Watts was one of the first artists to settle in the Holland Park area, moving into Little Holland House with Sara and Thoby Prinsep in the 1850s. His stay was only meant to be temporary, but he ended up living with the family for around 20 years, establishing a studio in the house. It was here that Watts and Leighton probably first met, and it was Watts’s proximity at Little Holland House that encouraged Leighton to purchase the lease on the plot of land on Holland Park Road in 1864 to build his own house and studio.
As neighbours, the two would often call on each other using a gate that
connected their gardens. Mary Watts, the artist's second wife, wrote: 'Scarcely a day passed without a meeting between the two brothers-in-art;
and young people coming home from their balls in London would often
come across Leighton running in, soon after dawn, to have a few words
with Signor [Watts] before the day's work began.'
At Leighton House, Watts’ portrait of Leighton was displayed prominently on the staircase of his home for
the rest of his life and can still be found in the same location today. His landscape "Haystacks" hung in Leighton's drawing room, along with works by Corot and Constable.
And every picture Leighton painted was a subject of the greatest interest to
Watts. When referring to them he would say, that
Leighton's paintings and statues were 'achievements,' his own were only
'suggestions.' Watts maintained that Leighton's drawings and sketches in
chalk and pencil were as fine or finer than anything of the kind that
had ever been done in the past or in the present.
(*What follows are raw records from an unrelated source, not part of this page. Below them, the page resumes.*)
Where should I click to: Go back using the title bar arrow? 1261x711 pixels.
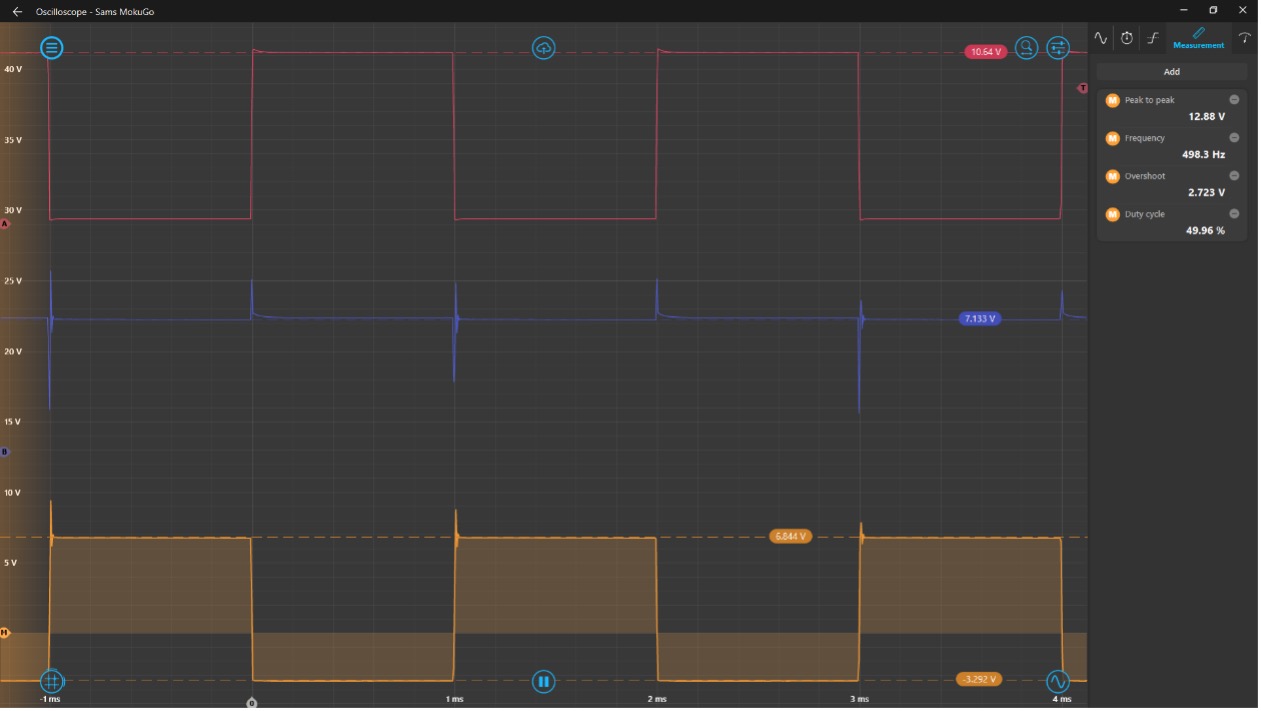coord(17,11)
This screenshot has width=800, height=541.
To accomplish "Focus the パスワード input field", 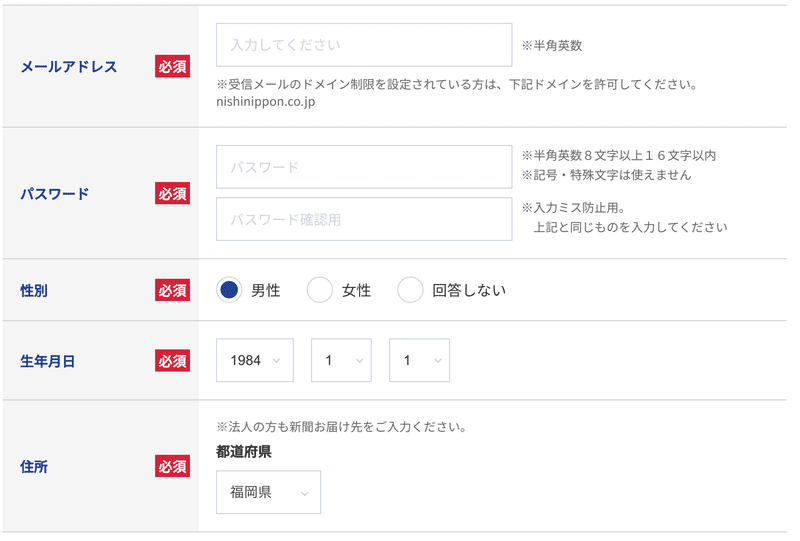I will click(364, 167).
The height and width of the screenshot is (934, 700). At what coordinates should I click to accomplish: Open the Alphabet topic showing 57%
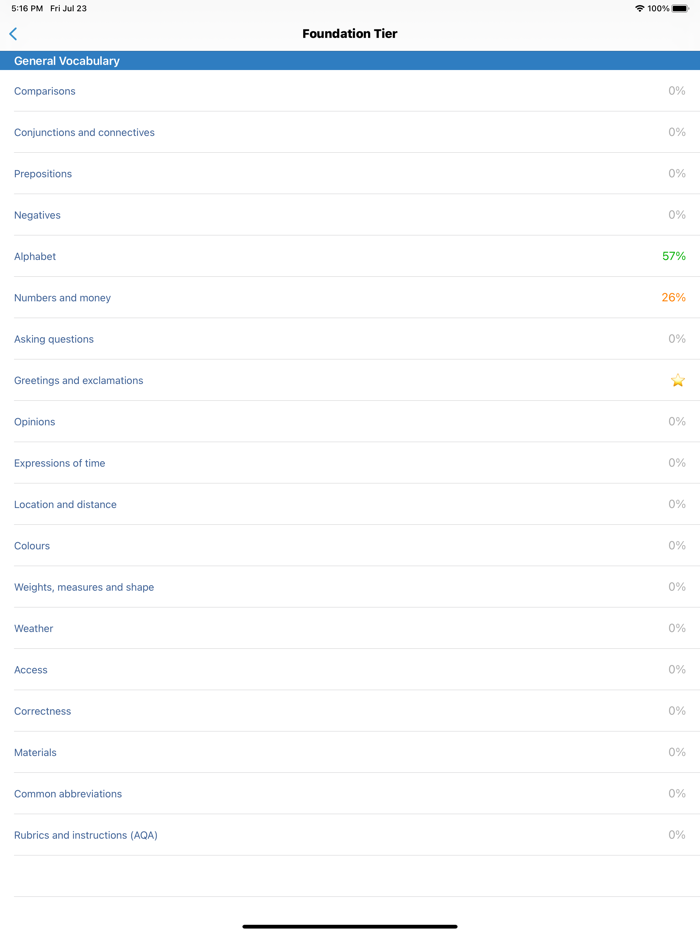pyautogui.click(x=35, y=256)
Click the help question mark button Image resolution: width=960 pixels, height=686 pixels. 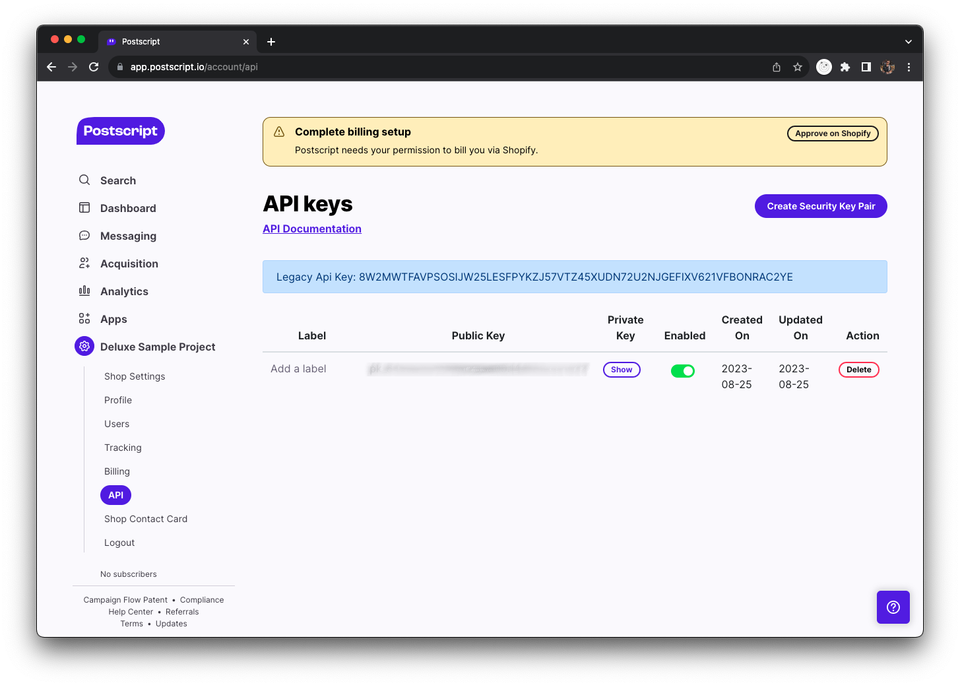pos(893,607)
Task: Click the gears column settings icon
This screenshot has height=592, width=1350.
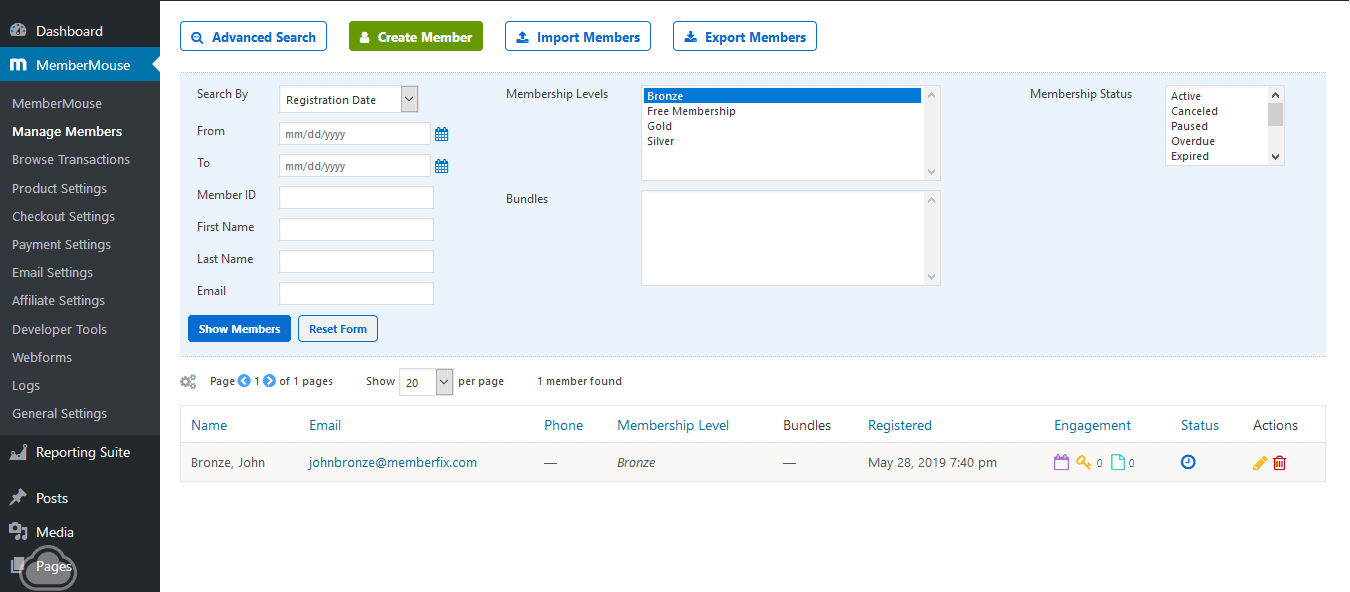Action: tap(188, 382)
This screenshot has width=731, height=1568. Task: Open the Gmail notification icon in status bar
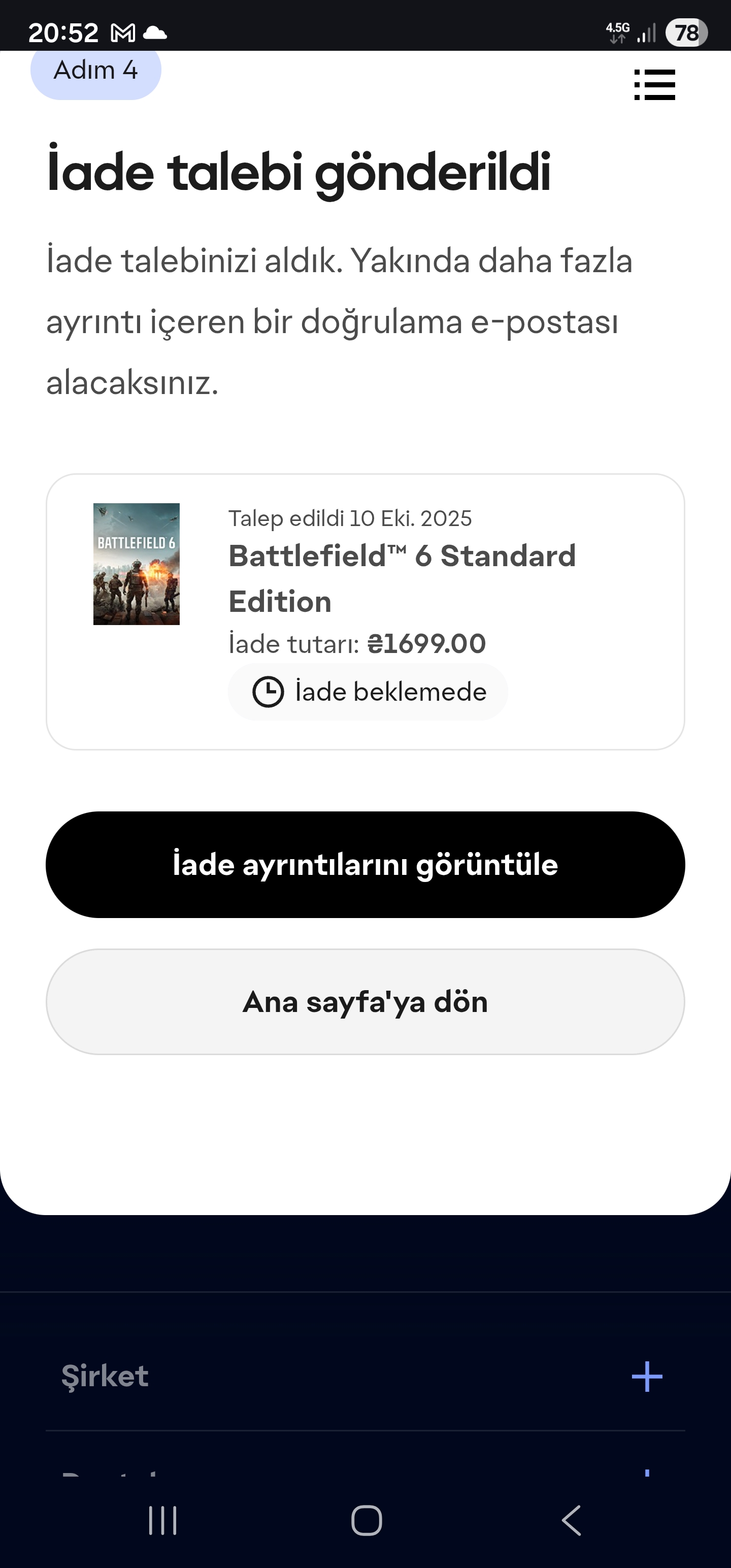(x=123, y=33)
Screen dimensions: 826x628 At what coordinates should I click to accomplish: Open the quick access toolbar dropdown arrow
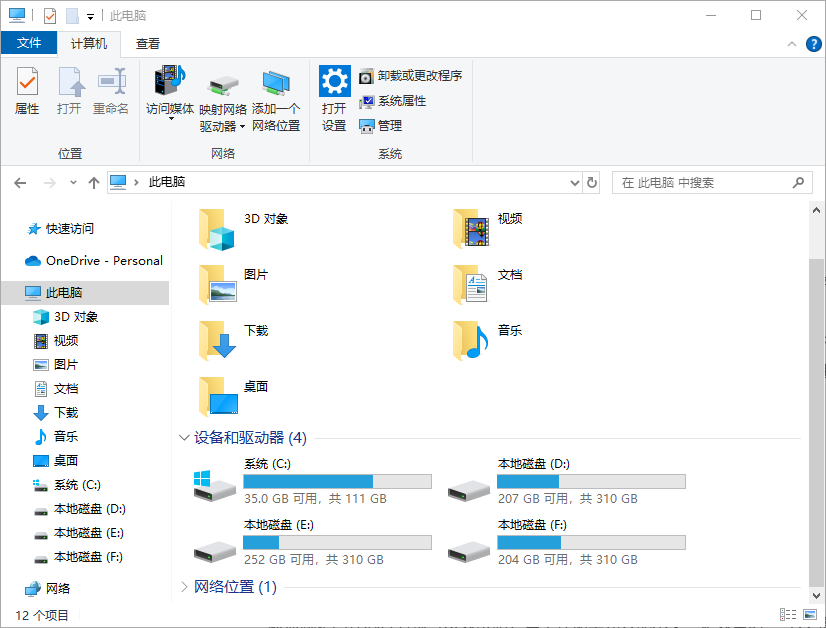(x=89, y=15)
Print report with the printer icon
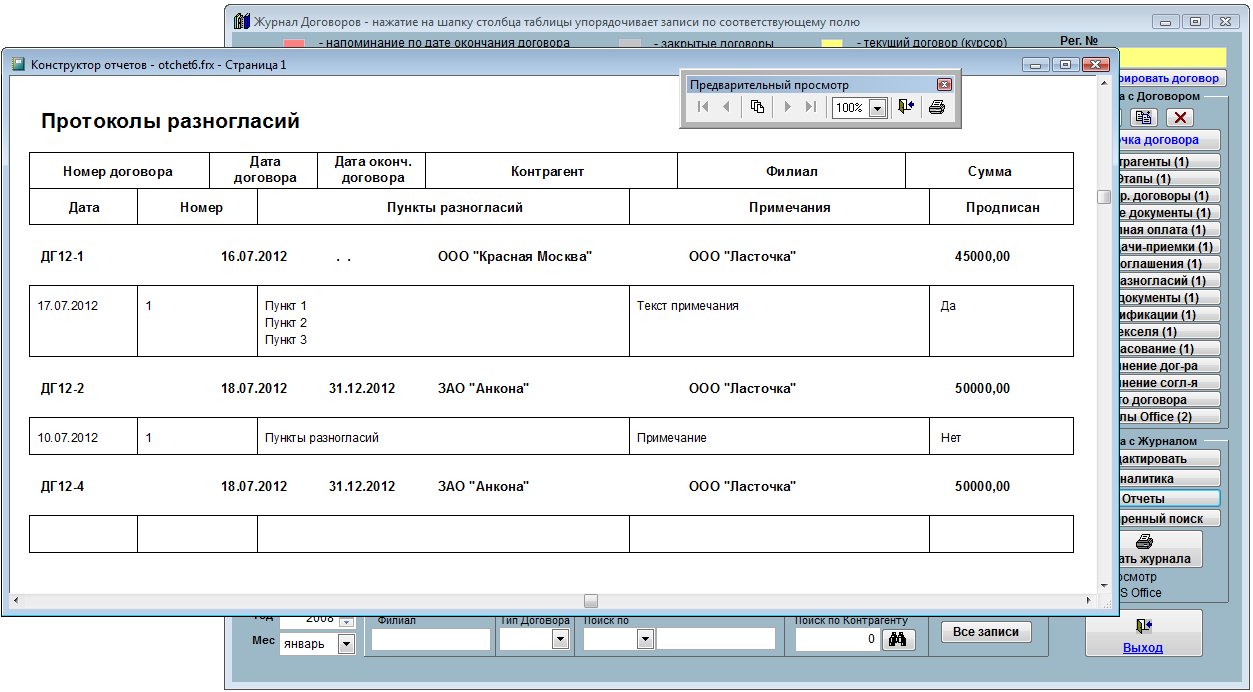This screenshot has width=1253, height=692. coord(936,108)
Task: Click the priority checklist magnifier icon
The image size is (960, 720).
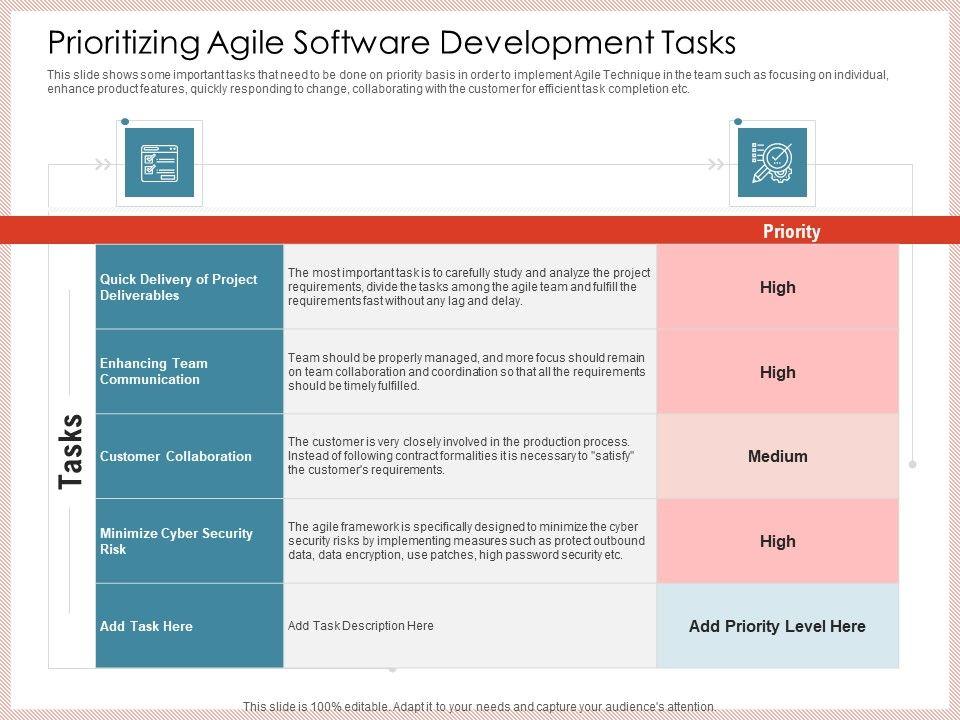Action: [x=771, y=163]
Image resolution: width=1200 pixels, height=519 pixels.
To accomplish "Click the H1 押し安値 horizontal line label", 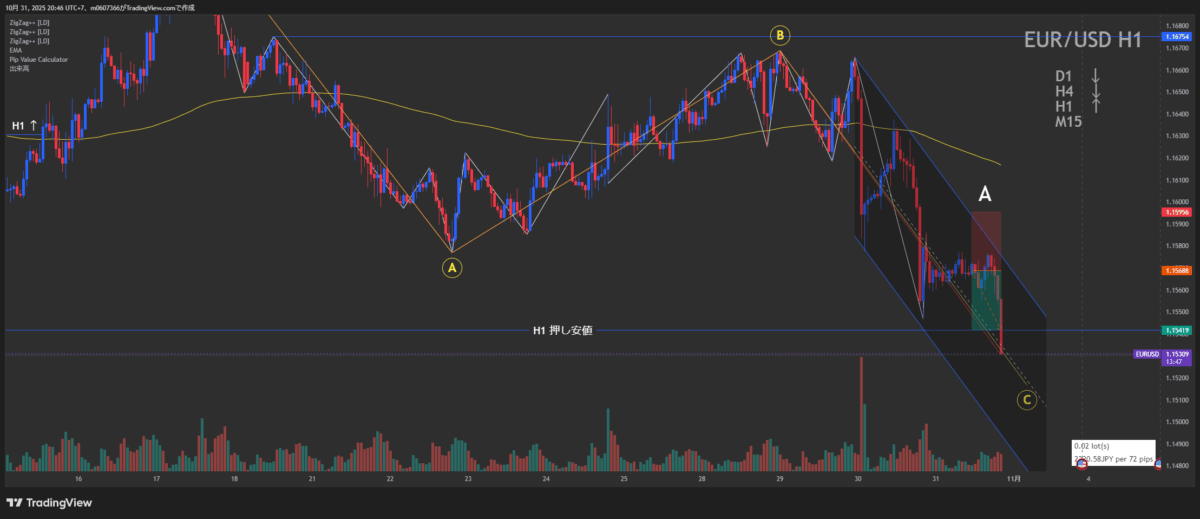I will [562, 330].
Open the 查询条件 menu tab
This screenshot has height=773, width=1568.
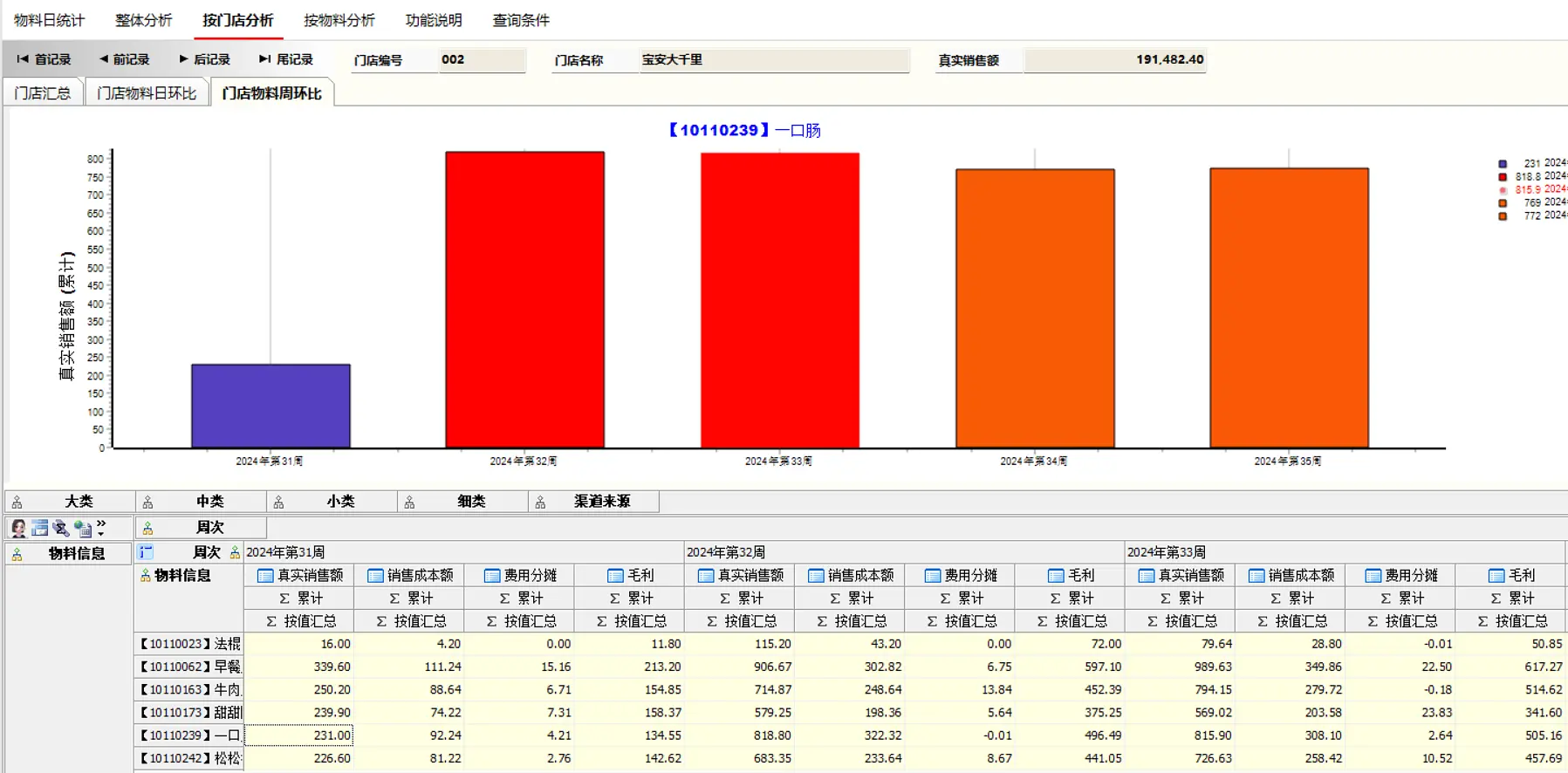(521, 20)
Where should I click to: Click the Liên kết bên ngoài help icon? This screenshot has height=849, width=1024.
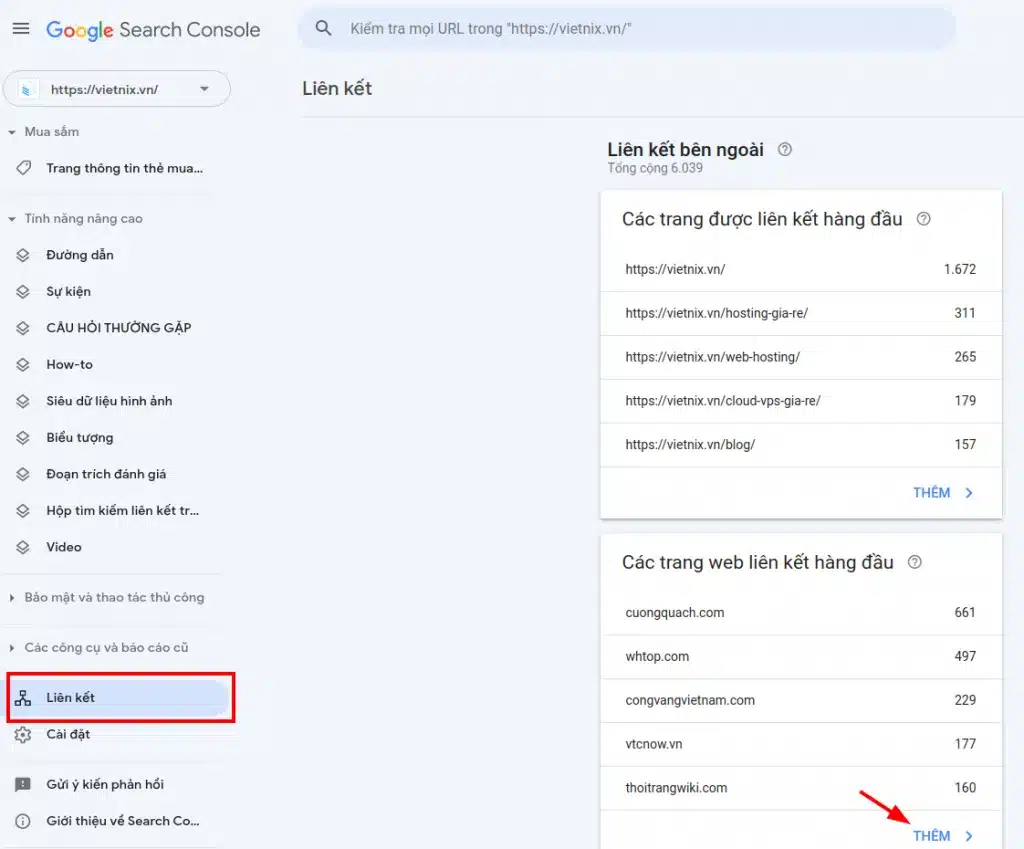[x=785, y=149]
Watts' admired the man's character as well. He described Leighton as having 'A magnificent intellectual capacity, an unerring and instantaneous spring upon the point to unravel, a generosity, a sympathy, a tact (perhaps one of the most valuable qualities in our modern times), a lovable and sweet reasonableness, yet no weakness. . . . For my own part, I tell you life can never be the same to me again.'
They both believed that an artist's character was essential to the quality of his work. Leighton reflected on this in a lecture in 1881 by concluding: 'Believe me, whatever of dignity, whatever of strength we have within us, will dignify and will make strong the labour of our hands; whatever littleness degrades our spirit, will lessen them and drag them down. Whatever noble fire is in our hearts will burn also in our work. Whatever purity is ours will chasten and exalt it, for as we are, so our work is, and what we sow in our lives, that, beyond a doubt, we shall reap for good or for ill in the strengthening or defacing of whatever gifts have fallen to our lot.'"
To be continued
(Excerpts from "G.F. Watts: Reminiscences," 1906, by Mrs. Russell Barrington and from "Friends in Art: G.F. Watts and Leighton" from the Watts Gallery Artists Village blogpost. .)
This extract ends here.